[<prev] [next>] [<thread-prev] [thread-next>] [day] [month] [year] [list]
Message-ID: <51C0E73F.1060708@redhat.com>
Date: Tue, 18 Jun 2013 19:03:27 -0400
From: Don Dutile <ddutile@...hat.com>
To: Alex Williamson <alex.williamson@...hat.com>
CC: Bjorn Helgaas <bhelgaas@...gle.com>,
"linux-pci@...r.kernel.org" <linux-pci@...r.kernel.org>,
"linux-kernel@...r.kernel.org" <linux-kernel@...r.kernel.org>,
"kvm@...r.kernel.org" <kvm@...r.kernel.org>
Subject: Re: [PATCH] pci: Enable overrides for missing ACS capabilities
On 06/18/2013 06:22 PM, Alex Williamson wrote:
> On Tue, 2013-06-18 at 15:31 -0600, Bjorn Helgaas wrote:
>> On Tue, Jun 18, 2013 at 12:20 PM, Alex Williamson
>> <alex.williamson@...hat.com> wrote:
>>> On Tue, 2013-06-18 at 11:28 -0600, Bjorn Helgaas wrote:
>>>> On Thu, May 30, 2013 at 12:40:19PM -0600, Alex Williamson wrote:
>>>>> PCIe ACS (Access Control Services) is the PCIe 2.0+ feature that
>>>>> allows us to control whether transactions are allowed to be redirected
>>>>> in various subnodes of a PCIe topology.

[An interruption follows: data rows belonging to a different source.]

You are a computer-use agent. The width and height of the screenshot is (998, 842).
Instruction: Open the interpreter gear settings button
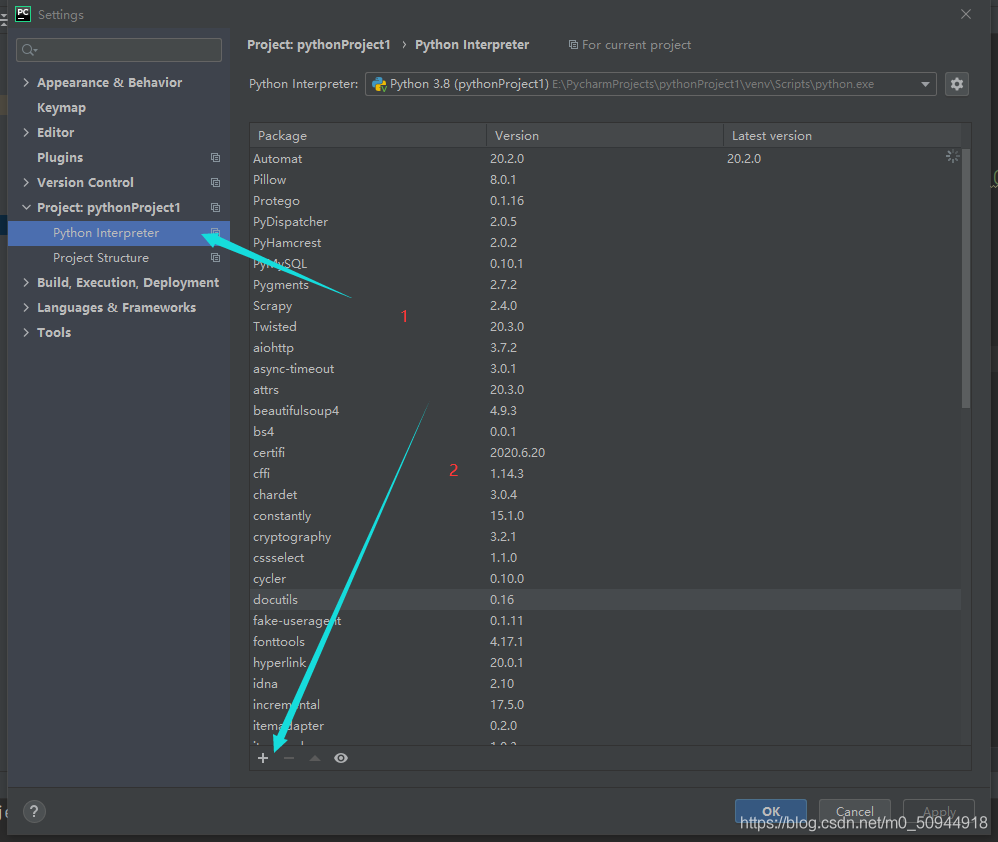pyautogui.click(x=956, y=84)
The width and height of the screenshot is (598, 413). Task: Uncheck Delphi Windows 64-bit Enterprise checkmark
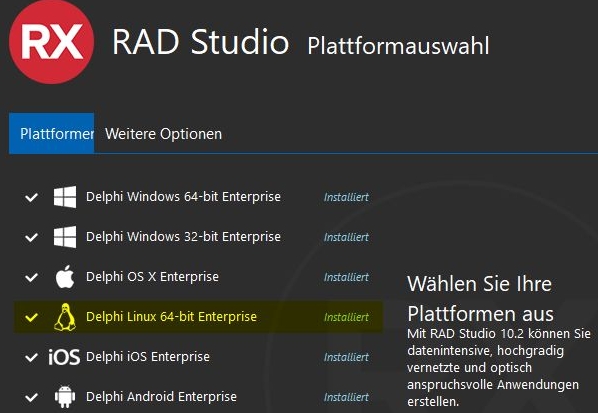31,197
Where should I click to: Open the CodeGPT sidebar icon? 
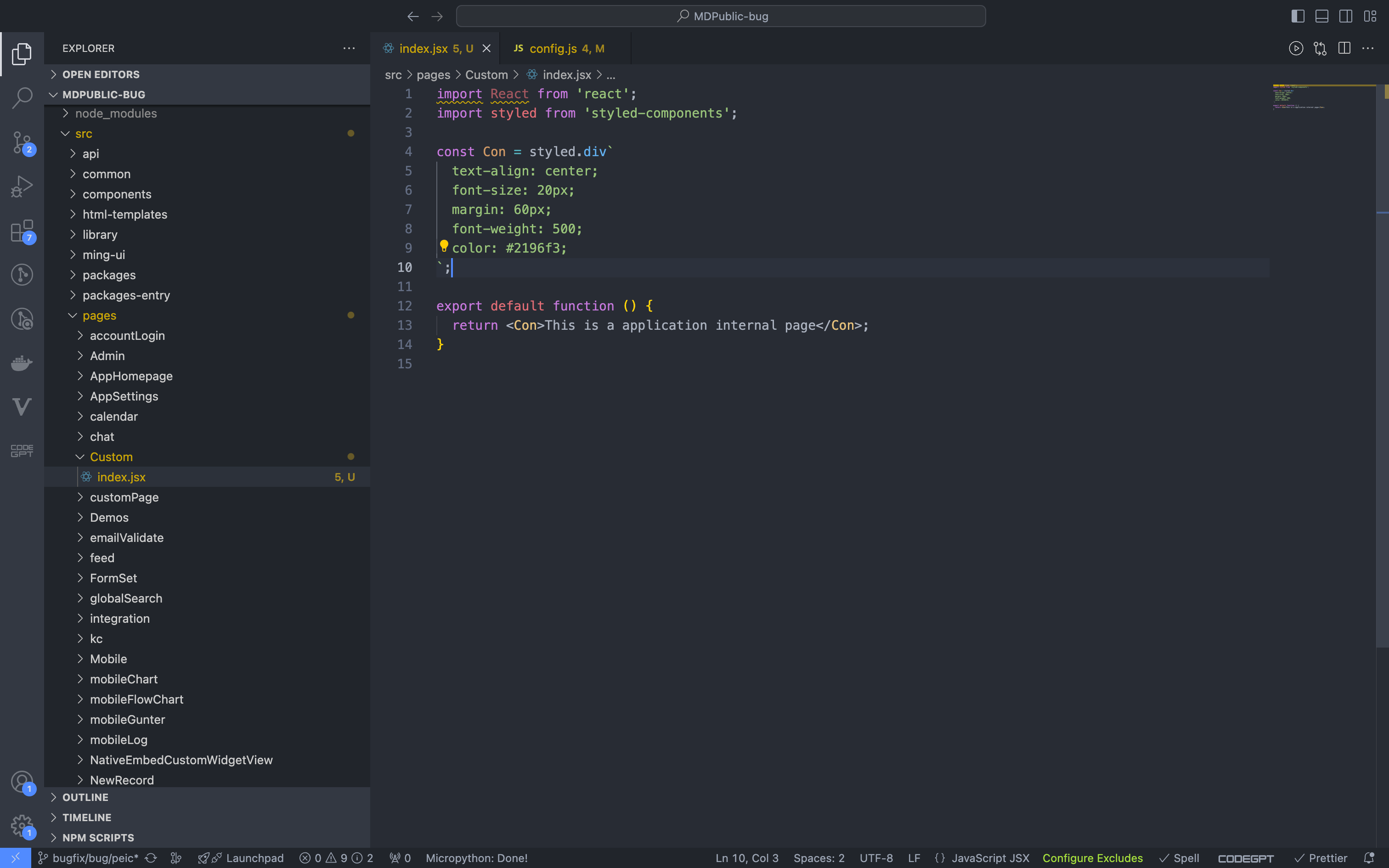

For instance, if two
>>>>> endpoints are below a root port or downsteam switch port, the
>>>>> downstream port may optionally redirect transactions between the
>>>>> devices, bypassing upstream devices. The same can happen internally
>>>>> on multifunction devices. The transaction may never be visible to the
>>>>> upstream devices.
>>>>>
>>>>> One upstream device that we particularly care about is the IOMMU. If
>>>>> a redirection occurs in the topology below the IOMMU, then the IOMMU
>>>>> cannot provide isolation between devices. This is why the PCIe spec
>>>>> encourages topologies to include ACS support. Without it, we have to
>>>>> assume peer-to-peer DMA within a hierarchy can bypass IOMMU isolation.
>>>>>
>>>>> Unfortunately, far too many topologies do not support ACS to make this
>>>>> a steadfast requirement. Even the latest chipsets from Intel are only
>>>>> sporadically supporting ACS. We have trouble getting interconnect
>>>>> vendors to include the PCIe spec required PCIe capability, let alone
>>>>> suggested features.
>>>>>
>>>>> Therefore, we need to add some flexibility. The pcie_acs_override=
>>>>> boot option lets users opt-in specific devices or sets of devices to
>>>>> assume ACS support.
>>>>
>>>> "ACS support" means the device provides an ACS capability and we
>>>> can change bits in the ACS Control Register to control how things
>>>> work.
>>>>
>>>> You are really adding a way to "assume this device always routes
>>>> peer-to-peer DMA upstream," which ultimately translates into "assume
>>>> this device can be isolated from others via the IOMMU." I think.
>>>
>>> We've heard from one vendor that they support ACS with a NULL capability
>>> structure, ie. the ACS PCIe capability exists, but reports no ACS
>>> capabilities and allows no control. This takes advantage of the "if
>>> supported" style wording of the spec to imply that peer-to-peer is not
>>> supported because the capability is not available. This supported but
>>> not controllable version is what we're trying to enable here.
>>
>> I was wrong to say "we can change bits in the control register." All
>> the control register bits are actually required to be hardwired to
>> zero when the relevant functionality is not implemented.
>>
>> The example you mention (a device with an ACS capability structure
>> that reports no supported capabilities and allows no control) sounds
>> perfectly legal as a description of a device that doesn't support
>> peer-to-peer, and I hope it doesn't require any user intervention
>> (e.g., this patch) or quirks to make it work.
>
> It requires:
>
> Subject: [PATCH v2 2/2] pci: Differentiate ACS controllable from enabled
>
>> The ACS P2P Request Redirect "must be implemented by Functions that
>> support peer-to-peer traffic with other Functions." This example
>> device doesn't support peer-to-peer traffic, so why would it implement
>> the ACS R bit? In fact, it looks like the R bit (and all the other
>> bits) *must* be hardwired to zero in both capability and control
>> registers.
>
> Right, if they don't support peer-to-peer then hardwiring capability and
> control to zero should indicate that and is fixed by the patch
> referenced above.
>
>>>>> The "downstream" option assumes full ACS support
>>>>> on root ports and downstream switch ports. The "multifunction"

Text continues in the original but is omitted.